New hybrid gangs harder for police to track
Only money binds groups, investigators say
By Francisca Ortega and Valeria Calderoni, CORRESPONDENTS
LAS VEGAS — In May 2005, gang members opened fire on one another from opposite sides of the Las Vegas Strip, wounding three innocent bystanders.
Months later, police said a 16-year-old gang banger who was trying to make a name for himself shot three people in four days. Last year, gang members opened fire in a gated community while yelling “Squad-Up!” — the name of their group.
A new breed of street gangs has arrived in Las Vegas and cities nationwide, with violent results. Squad-Up, one of the newest Las Vegas gangs, was formed by smaller gangs, some of them rivals, who banded together to form a larger hybrid gang. Police say these new gang members are young and especially profit-driven. They are, as one law enforcement officer calls them, “Gangsters 2000.”
These groups tend to thrive in areas with relatively new gang problems and often are comprised of seasoned gang bangers who migrated from larger cities and of locals who were attracted to a lifestyle glamorized in music and movies and on the Internet.

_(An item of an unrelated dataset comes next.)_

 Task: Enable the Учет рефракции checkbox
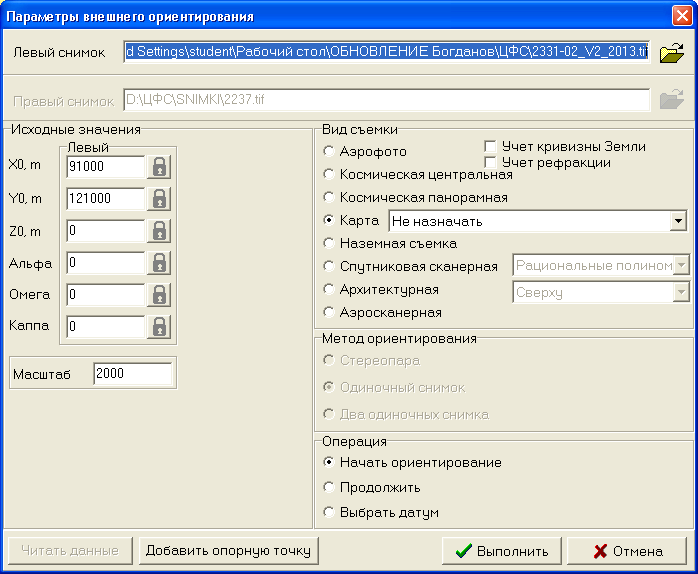coord(491,161)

These kinds of gangs represent a sea change in gang culture and bear little resemblance to the traditional gangs in Los Angeles or Bay Area cities such as Oakland, Richmond, San Jose and San Francisco, where there is no room for new organizations to take root.
In rapidly growing cities such as Las Vegas, however, these new gangs are finding ways to carve out territory, and their rise has triggered crime and violence.
Unlike traditional angs based on race or neighborhood loyalty, this new generation of gangsters is devoted to making money from drugs, robbery and prostitution, experts say.
“Hybrid gang culture is characterized by members of different racial (and) ethnic groups participating in a single gang, individuals participating in multiple gangs, unclear rules or codes of conduct, symbolic association with more than one gang, cooperation of rival gangs,” wrote David Starbuck in a 2001 report for the U.S. Department of Justice. These groups are “most frequently found in communities that had no gang problem prior to 1980s or 1990s,” Starbuck wrote. (more…)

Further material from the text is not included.